Through a directive from the Chancellor, the Bank of England funds the project through, let’s say, buying bonds in QE Housing to the tune of a few tens of billions of pounds through its Asset Purchase Facility. It could sell existing Gilts or electronically generate new money. These funds would be indemnified by the Treasury in the normal way.
QE Housing, working independently or in collaboration, would fund new homes and associated infrastructure.
Given the limitations on mortgage funding, the aim would be to create tenures that encourage occupants to rent now and buy later when there is more money in the system. It would also build with a view to creating purpose-built and tradable stock for institutional investors in the private rented sector. And it would build stock suitable for future social rent.
In the run up to sale the homes would collect rental income, which would cover the cost of the coupon on the bonds.
When QE Housing is fully sold off any surplus goes to the Treasury.
So we build hundreds of thousands of new homes with currently unemployed labour. People get jobs. Suppliers get clients. The housing shortage is reduced. The economy expands. And the Treasury makes a surplus. And with more homes in the system maybe house price inflation will be moderated.
OK, it is an idealised model, but you get the point.
Nice, but isn’t this property development malarkey risky?
Of course there’s a risk. The price of homes could plummet. That’s the argument made for the big margins made by house builders.

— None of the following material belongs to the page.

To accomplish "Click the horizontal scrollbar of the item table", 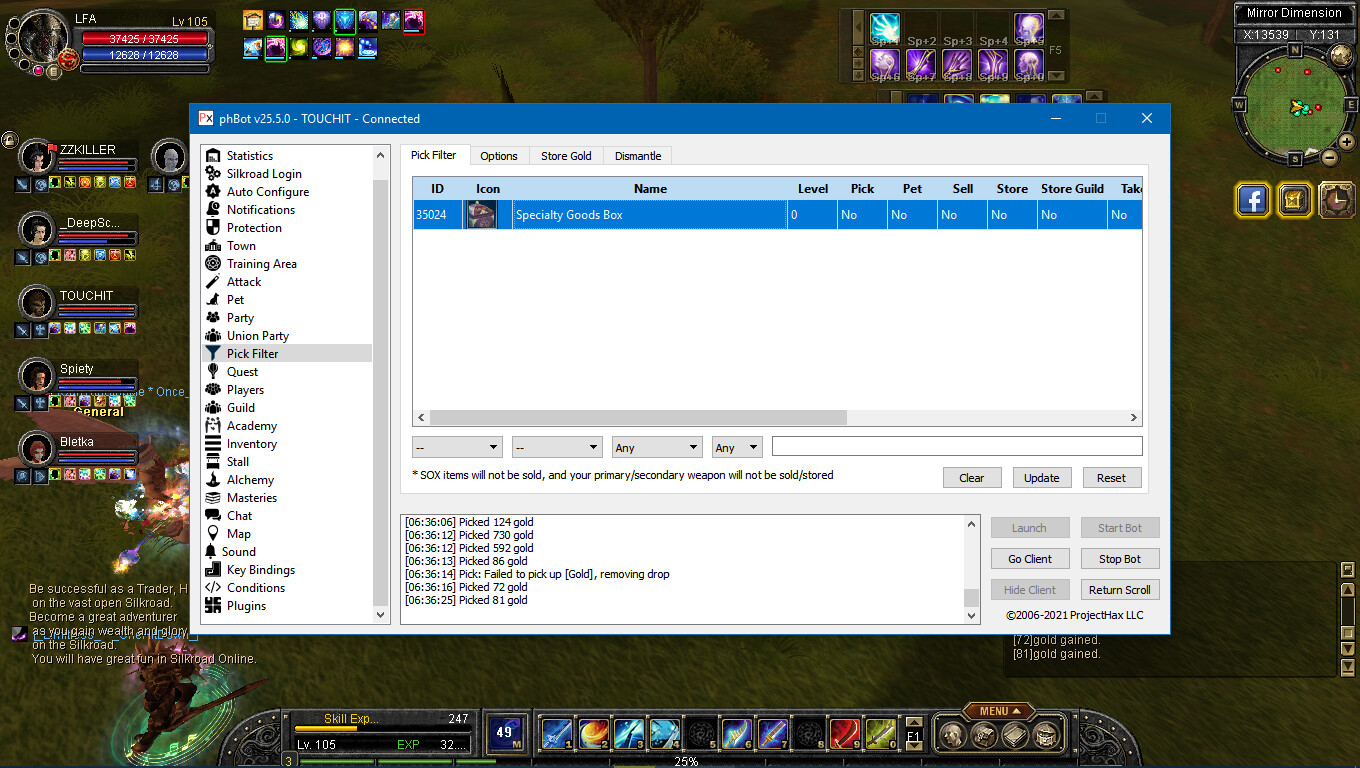I will (x=638, y=418).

But to shelter the Treasury from a potential loss there would be effective savings of £20,000 to £30,000 on the labour used to build each home and there might be a £10,000 or so developer margin. The government might also benefit from the uplift in the land used for housing. So there is a pretty large safety net.
History also suggests that well designed, desirable communities increase in value over time. So they may be worth more by the time they are sold. What’s more QE Housing would have a degree of latitude over when it sells its assets. So no fire sales.
From where we stand now the chances of the nation making a loss look far smaller than the chances of making a respectable “profit”.
Nothing is risk free, but I’d call this very low risk. And a risk worth taking given the huge beneficial impact it would have on the economy and to people’s lives.
And so?
There would of course be other potential avenues to use QE to fund construction. Housing seems to make the most sense given that we are building too little of it and because finance directly from the public sector or from the mortgage market is extremely limited. Housing is also one of the more liquid of built assets.
Most importantly government needs to understand that UK construction does not necessarily look that attractive to investors. Meanwhile it has little enough money tagged within its budgets to splash cash on construction.
So it needs to spend more wisely and it needs to find new ways to finance construction that take advantage of the particular advantages of construction and built assets.